Start of Dataset records
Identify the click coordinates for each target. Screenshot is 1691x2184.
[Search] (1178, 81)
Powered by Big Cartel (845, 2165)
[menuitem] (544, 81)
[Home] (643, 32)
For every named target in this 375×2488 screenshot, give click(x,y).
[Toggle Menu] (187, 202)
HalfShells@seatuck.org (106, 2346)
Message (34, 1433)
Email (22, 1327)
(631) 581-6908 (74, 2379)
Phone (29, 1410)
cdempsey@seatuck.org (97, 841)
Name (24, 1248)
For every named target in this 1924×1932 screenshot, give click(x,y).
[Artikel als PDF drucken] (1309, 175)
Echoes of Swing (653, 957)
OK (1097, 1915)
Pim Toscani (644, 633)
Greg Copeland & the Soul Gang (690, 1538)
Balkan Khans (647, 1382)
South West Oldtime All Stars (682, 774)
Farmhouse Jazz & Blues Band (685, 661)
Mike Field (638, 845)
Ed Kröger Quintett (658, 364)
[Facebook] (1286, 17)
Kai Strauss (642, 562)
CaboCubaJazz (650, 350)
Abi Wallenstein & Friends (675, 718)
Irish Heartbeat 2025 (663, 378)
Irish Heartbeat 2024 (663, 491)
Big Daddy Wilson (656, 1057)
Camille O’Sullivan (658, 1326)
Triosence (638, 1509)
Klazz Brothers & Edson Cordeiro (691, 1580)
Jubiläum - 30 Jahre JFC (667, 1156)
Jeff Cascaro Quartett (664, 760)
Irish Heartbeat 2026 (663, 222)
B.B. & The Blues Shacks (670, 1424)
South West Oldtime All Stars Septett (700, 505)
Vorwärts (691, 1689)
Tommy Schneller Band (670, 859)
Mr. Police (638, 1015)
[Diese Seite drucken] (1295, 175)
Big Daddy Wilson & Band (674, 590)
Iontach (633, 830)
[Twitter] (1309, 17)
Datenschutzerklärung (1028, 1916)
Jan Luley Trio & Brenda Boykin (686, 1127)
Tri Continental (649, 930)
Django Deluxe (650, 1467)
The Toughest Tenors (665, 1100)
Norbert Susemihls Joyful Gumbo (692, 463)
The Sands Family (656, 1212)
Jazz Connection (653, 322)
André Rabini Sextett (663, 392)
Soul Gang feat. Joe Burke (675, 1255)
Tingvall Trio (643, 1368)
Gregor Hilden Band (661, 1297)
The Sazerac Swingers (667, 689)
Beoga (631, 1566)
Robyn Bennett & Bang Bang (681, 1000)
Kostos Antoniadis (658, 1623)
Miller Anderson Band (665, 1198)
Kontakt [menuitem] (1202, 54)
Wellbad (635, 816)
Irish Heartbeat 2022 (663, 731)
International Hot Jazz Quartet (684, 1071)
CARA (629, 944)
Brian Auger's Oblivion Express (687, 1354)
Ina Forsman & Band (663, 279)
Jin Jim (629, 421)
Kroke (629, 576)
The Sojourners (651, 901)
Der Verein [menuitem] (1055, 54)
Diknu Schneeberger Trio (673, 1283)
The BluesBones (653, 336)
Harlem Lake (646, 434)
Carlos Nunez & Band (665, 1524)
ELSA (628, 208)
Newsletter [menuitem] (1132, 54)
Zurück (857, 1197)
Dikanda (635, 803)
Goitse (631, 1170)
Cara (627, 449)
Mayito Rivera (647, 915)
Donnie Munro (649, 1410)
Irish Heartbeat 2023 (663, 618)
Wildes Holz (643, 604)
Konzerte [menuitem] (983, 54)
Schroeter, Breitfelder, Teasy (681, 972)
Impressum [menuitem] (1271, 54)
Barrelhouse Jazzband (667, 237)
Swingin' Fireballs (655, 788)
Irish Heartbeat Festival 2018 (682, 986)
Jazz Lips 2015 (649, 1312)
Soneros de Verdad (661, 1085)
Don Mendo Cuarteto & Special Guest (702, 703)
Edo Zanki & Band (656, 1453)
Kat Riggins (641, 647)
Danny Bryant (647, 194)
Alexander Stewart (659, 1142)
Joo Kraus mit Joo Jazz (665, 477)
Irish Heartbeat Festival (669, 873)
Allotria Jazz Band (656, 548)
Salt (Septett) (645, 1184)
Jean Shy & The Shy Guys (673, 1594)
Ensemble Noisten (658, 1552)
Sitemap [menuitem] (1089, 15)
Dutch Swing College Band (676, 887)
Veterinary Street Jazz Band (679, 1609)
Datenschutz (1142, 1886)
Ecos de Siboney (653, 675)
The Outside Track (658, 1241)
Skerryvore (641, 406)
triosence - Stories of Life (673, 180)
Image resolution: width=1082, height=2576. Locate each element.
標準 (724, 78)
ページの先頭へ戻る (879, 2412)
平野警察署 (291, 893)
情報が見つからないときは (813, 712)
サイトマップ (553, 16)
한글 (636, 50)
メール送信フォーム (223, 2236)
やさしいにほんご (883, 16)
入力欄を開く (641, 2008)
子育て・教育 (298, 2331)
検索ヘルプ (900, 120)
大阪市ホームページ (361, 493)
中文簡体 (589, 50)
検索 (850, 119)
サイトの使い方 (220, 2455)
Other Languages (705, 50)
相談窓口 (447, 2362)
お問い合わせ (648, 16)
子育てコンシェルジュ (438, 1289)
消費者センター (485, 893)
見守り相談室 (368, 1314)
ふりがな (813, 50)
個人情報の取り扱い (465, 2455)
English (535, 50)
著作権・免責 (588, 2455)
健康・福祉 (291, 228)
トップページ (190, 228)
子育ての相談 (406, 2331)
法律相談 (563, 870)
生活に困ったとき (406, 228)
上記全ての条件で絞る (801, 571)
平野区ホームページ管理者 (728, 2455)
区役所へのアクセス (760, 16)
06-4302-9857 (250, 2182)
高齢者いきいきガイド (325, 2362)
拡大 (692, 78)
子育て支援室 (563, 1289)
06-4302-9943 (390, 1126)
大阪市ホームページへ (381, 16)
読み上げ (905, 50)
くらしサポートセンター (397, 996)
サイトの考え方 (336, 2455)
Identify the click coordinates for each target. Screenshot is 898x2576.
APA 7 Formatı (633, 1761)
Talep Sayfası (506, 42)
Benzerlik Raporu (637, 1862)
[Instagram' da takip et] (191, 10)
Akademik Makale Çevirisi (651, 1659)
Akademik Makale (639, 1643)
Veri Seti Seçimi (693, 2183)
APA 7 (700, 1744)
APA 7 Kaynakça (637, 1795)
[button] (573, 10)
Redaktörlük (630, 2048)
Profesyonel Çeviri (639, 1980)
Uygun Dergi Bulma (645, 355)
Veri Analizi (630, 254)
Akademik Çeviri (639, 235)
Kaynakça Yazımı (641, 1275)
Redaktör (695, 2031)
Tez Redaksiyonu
End of Dataset records
Throughout the data above, copy all lines where the word "Identify" is found.

▶ [Output of the task]:
Identify the click coordinates for each target. Screenshot is 1691x2184.
Identify the click coordinates for each target. Screenshot is 898x2576.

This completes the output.